• **TASK TO CARRY OUT**:
Copy the lines of the material verbatim, starting at the line with "In order to click on Auto" and ending with the line with "pyautogui.click(x=1524, y=8)", both of those lines included.

[Rows on where targets appear]
-.-.-

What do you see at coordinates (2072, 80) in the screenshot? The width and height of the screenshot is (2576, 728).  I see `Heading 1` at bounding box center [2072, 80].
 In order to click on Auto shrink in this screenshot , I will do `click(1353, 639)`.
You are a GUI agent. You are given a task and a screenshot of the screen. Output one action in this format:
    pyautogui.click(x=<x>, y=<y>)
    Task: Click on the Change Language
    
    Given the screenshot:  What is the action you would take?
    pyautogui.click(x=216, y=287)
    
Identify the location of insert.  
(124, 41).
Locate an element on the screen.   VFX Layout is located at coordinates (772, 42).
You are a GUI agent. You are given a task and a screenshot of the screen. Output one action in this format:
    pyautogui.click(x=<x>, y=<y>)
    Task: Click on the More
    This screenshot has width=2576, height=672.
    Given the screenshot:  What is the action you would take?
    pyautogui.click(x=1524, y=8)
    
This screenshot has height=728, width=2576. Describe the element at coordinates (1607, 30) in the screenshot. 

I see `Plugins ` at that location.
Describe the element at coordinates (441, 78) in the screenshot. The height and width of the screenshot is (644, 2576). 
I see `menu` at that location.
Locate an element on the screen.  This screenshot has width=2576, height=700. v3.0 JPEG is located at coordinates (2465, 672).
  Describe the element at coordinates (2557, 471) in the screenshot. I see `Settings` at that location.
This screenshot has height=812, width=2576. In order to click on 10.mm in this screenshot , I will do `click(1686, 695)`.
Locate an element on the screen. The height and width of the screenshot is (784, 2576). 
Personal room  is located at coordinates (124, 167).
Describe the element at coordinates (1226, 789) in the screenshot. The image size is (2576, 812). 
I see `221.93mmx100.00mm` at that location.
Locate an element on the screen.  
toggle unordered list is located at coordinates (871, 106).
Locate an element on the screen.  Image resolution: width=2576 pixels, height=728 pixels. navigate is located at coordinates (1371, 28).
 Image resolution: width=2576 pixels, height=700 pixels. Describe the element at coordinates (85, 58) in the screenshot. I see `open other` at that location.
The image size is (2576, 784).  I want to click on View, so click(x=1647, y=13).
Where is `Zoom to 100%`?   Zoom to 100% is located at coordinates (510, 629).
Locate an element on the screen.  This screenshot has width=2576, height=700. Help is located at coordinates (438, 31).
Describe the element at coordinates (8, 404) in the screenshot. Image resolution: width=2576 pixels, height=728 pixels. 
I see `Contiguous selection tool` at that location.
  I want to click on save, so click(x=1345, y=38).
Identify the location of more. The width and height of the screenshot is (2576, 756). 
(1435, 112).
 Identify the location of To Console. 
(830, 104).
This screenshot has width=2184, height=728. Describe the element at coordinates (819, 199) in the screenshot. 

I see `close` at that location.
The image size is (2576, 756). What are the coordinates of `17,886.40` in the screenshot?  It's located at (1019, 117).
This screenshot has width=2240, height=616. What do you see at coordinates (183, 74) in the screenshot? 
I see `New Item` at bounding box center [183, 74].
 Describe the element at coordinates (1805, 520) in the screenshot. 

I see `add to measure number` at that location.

-.-.-

• **EXPECTED ANSWER**:
 In order to click on Auto shrink in this screenshot , I will do `click(1353, 639)`.
You are a GUI agent. You are given a task and a screenshot of the screen. Output one action in this format:
    pyautogui.click(x=<x>, y=<y>)
    Task: Click on the Change Language
    
    Given the screenshot:  What is the action you would take?
    pyautogui.click(x=216, y=287)
    
Identify the location of insert.  
(124, 41).
Locate an element on the screen.   VFX Layout is located at coordinates (772, 42).
You are a GUI agent. You are given a task and a screenshot of the screen. Output one action in this format:
    pyautogui.click(x=<x>, y=<y>)
    Task: Click on the More
    This screenshot has width=2576, height=672.
    Given the screenshot:  What is the action you would take?
    pyautogui.click(x=1524, y=8)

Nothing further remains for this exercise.